PROBLEM TO WORK ON —
The answer should contain each record below, repeated exactly.

=== Begin Enclosure ===

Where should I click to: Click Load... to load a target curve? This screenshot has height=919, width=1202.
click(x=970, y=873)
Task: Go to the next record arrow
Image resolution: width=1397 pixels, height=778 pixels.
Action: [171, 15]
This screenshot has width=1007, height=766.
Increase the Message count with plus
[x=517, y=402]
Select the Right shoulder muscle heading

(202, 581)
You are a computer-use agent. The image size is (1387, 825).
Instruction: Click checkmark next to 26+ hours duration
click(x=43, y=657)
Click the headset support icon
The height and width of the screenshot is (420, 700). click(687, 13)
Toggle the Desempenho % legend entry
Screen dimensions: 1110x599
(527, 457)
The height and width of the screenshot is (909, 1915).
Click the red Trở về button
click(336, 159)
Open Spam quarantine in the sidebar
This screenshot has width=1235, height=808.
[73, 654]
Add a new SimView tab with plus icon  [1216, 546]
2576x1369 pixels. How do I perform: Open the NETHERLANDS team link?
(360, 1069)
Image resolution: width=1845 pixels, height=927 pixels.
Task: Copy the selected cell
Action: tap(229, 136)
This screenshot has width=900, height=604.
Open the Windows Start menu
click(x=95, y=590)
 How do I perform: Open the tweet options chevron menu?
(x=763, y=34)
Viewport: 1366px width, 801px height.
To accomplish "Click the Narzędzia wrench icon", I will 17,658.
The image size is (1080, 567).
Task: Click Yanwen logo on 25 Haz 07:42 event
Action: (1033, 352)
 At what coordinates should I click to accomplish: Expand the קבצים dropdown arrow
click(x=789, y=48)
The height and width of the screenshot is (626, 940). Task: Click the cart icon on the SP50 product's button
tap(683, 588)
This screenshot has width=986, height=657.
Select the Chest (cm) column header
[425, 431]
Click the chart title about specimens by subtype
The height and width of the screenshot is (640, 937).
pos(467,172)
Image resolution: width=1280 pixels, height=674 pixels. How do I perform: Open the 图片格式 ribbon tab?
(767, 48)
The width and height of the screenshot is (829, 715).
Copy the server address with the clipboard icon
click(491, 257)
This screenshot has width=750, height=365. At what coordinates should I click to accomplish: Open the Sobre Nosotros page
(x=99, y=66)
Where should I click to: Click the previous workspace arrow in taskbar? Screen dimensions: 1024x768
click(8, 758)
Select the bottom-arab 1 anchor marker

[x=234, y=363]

=== End Enclosure ===

TASK RESULT —
Where should I click to: Click Load... to load a target curve? This screenshot has height=919, width=1202.
click(x=970, y=873)
Task: Go to the next record arrow
Image resolution: width=1397 pixels, height=778 pixels.
Action: [171, 15]
This screenshot has width=1007, height=766.
Increase the Message count with plus
[x=517, y=402]
Select the Right shoulder muscle heading

(202, 581)
You are a computer-use agent. The image size is (1387, 825).
Instruction: Click checkmark next to 26+ hours duration
click(x=43, y=657)
Click the headset support icon
The height and width of the screenshot is (420, 700). click(687, 13)
Toggle the Desempenho % legend entry
Screen dimensions: 1110x599
(527, 457)
The height and width of the screenshot is (909, 1915).
Click the red Trở về button
click(336, 159)
Open Spam quarantine in the sidebar
This screenshot has width=1235, height=808.
[73, 654]
Add a new SimView tab with plus icon  [1216, 546]
2576x1369 pixels. How do I perform: Open the NETHERLANDS team link?
(360, 1069)
Image resolution: width=1845 pixels, height=927 pixels.
Task: Copy the selected cell
Action: tap(229, 136)
This screenshot has width=900, height=604.
Open the Windows Start menu
click(x=95, y=590)
 How do I perform: Open the tweet options chevron menu?
(x=763, y=34)
Viewport: 1366px width, 801px height.
To accomplish "Click the Narzędzia wrench icon", I will 17,658.
The image size is (1080, 567).
Task: Click Yanwen logo on 25 Haz 07:42 event
Action: (1033, 352)
 At what coordinates should I click to accomplish: Expand the קבצים dropdown arrow
click(x=789, y=48)
The height and width of the screenshot is (626, 940). Task: Click the cart icon on the SP50 product's button
tap(683, 588)
This screenshot has width=986, height=657.
Select the Chest (cm) column header
[425, 431]
Click the chart title about specimens by subtype
The height and width of the screenshot is (640, 937).
pos(467,172)
Image resolution: width=1280 pixels, height=674 pixels. How do I perform: Open the 图片格式 ribbon tab?
(767, 48)
The width and height of the screenshot is (829, 715).
Copy the server address with the clipboard icon
click(491, 257)
This screenshot has width=750, height=365. At what coordinates should I click to accomplish: Open the Sobre Nosotros page
(x=99, y=66)
Where should I click to: Click the previous workspace arrow in taskbar? Screen dimensions: 1024x768
click(8, 758)
Select the bottom-arab 1 anchor marker

[x=234, y=363]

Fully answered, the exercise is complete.